__Description of the task__
Return the entries that follow exactly, with no images.

__Dataset excerpts__
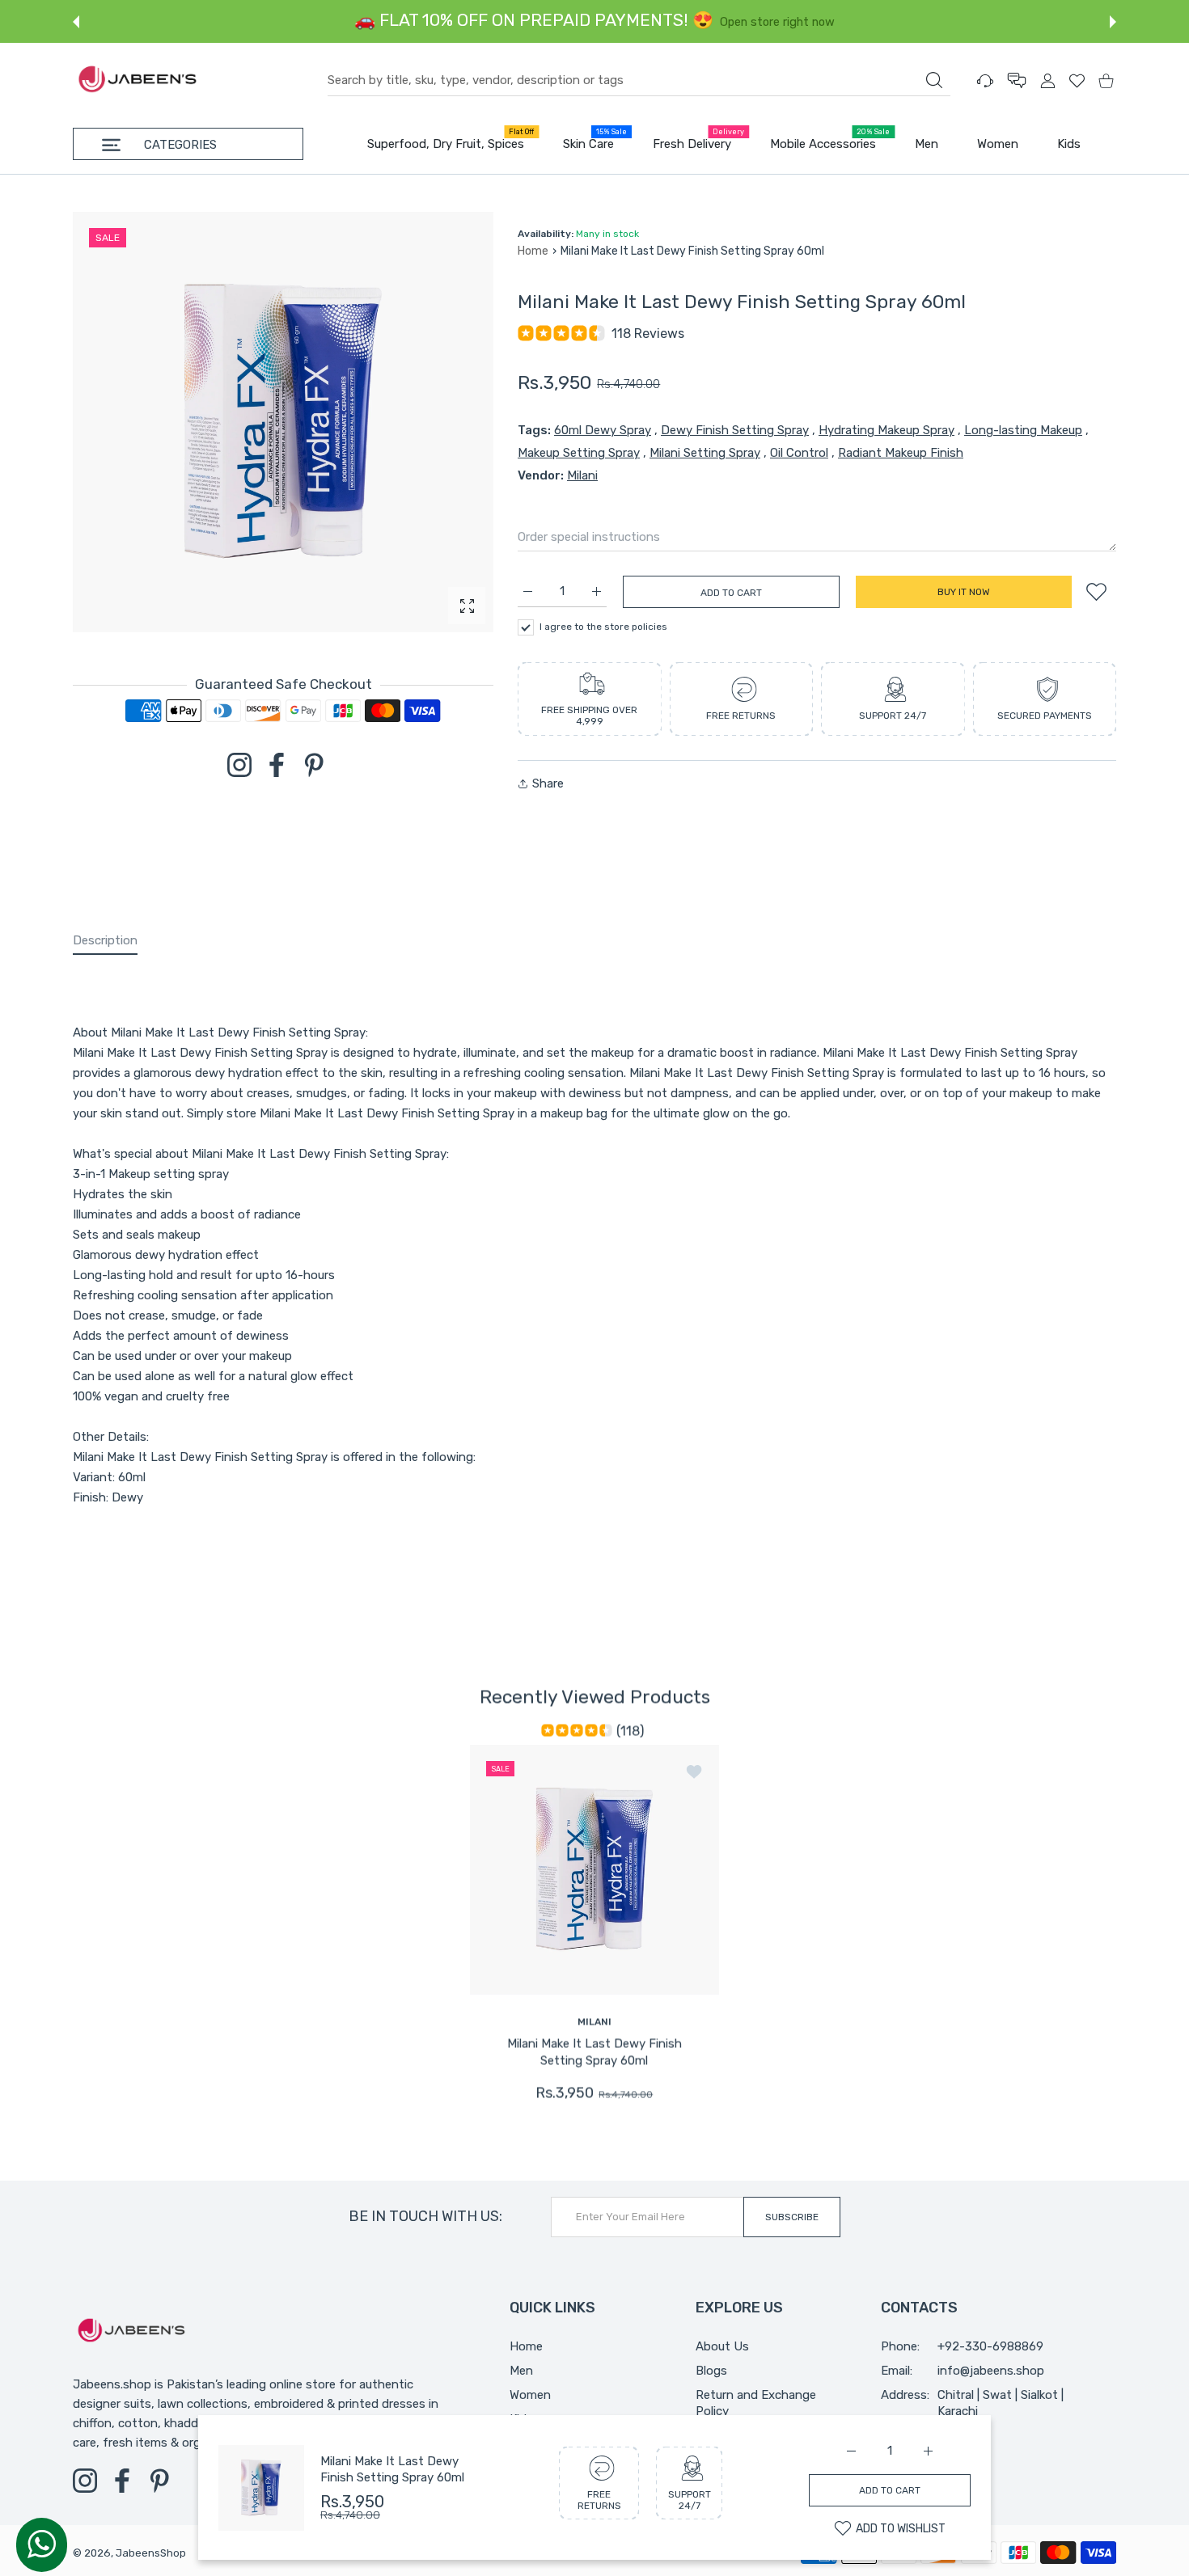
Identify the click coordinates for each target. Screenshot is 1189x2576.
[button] (76, 21)
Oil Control (799, 453)
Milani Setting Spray (705, 453)
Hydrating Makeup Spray (886, 430)
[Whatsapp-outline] (41, 2543)
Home (533, 251)
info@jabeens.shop (990, 2370)
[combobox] (639, 80)
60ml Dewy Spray (602, 430)
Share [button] (548, 783)
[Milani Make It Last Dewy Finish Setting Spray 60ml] (594, 1868)
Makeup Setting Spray (579, 453)
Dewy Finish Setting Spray (735, 430)
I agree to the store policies (603, 626)
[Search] (934, 80)
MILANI (594, 2020)
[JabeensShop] (137, 80)
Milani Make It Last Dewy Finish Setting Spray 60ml (594, 2051)
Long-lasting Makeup (1023, 430)
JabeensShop (151, 2553)
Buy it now (963, 592)
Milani (582, 475)
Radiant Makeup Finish (900, 453)
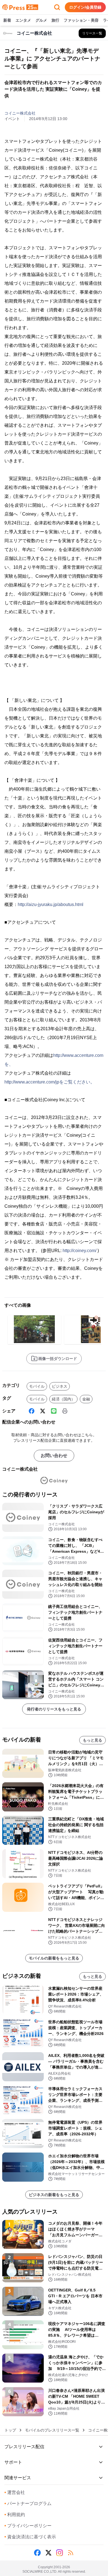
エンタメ (23, 20)
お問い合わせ (54, 1455)
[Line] (53, 1411)
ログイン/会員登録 (85, 7)
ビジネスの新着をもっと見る (54, 2194)
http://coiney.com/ (79, 1250)
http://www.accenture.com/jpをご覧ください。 (49, 1082)
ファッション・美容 (81, 20)
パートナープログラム (28, 2503)
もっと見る (92, 1740)
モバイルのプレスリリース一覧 (52, 2430)
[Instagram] (59, 2552)
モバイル (37, 1386)
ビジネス (59, 1386)
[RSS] (70, 2552)
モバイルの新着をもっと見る (54, 1958)
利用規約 (14, 2514)
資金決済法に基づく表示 (30, 2536)
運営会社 (14, 2492)
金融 (86, 1399)
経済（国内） (63, 1399)
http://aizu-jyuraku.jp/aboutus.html (50, 904)
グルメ (41, 20)
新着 (7, 20)
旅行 (55, 20)
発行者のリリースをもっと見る (54, 1709)
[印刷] (65, 1411)
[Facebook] (31, 1411)
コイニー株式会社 (19, 113)
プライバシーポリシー (28, 2525)
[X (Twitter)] (42, 1411)
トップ (10, 2430)
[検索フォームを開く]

__Response area__
Identify the click coordinates for each target. Screenshot is 1189x2576.
[button] (76, 21)
Oil Control (799, 453)
Milani Setting Spray (705, 453)
Hydrating Makeup Spray (886, 430)
[Whatsapp-outline] (41, 2543)
Home (533, 251)
info@jabeens.shop (990, 2370)
[combobox] (639, 80)
60ml Dewy Spray (602, 430)
Share [button] (548, 783)
[Milani Make It Last Dewy Finish Setting Spray 60ml] (594, 1868)
Makeup Setting Spray (579, 453)
Dewy Finish Setting Spray (735, 430)
I agree to the store policies (603, 626)
[Search] (934, 80)
MILANI (594, 2020)
[JabeensShop] (137, 80)
Milani Make It Last Dewy Finish Setting Spray 60ml (594, 2051)
Long-lasting Makeup (1023, 430)
JabeensShop (151, 2553)
Buy it now (963, 592)
Milani (582, 475)
Radiant Makeup Finish (900, 453)
エンタメ (23, 20)
お問い合わせ (54, 1455)
[Line] (53, 1411)
ログイン/会員登録 (85, 7)
ビジネスの新着をもっと見る (54, 2194)
http://coiney.com/ (79, 1250)
http://www.accenture.com/jpをご覧ください。 (49, 1082)
ファッション・美容 (81, 20)
パートナープログラム (28, 2503)
もっと見る (92, 1740)
モバイルのプレスリリース一覧 (52, 2430)
[Instagram] (59, 2552)
モバイル (37, 1386)
ビジネス (59, 1386)
[RSS] (70, 2552)
モバイルの新着をもっと見る (54, 1958)
利用規約 (14, 2514)
資金決済法に基づく表示 (30, 2536)
運営会社 (14, 2492)
金融 (86, 1399)
経済（国内） (63, 1399)
http://aizu-jyuraku.jp/aboutus.html (50, 904)
グルメ (41, 20)
新着 (7, 20)
旅行 (55, 20)
発行者のリリースをもっと見る (54, 1709)
[印刷] (65, 1411)
[Facebook] (31, 1411)
コイニー株式会社 (19, 113)
プライバシーポリシー (28, 2525)
[X (Twitter)] (42, 1411)
トップ (10, 2430)
[検索フォームを開く]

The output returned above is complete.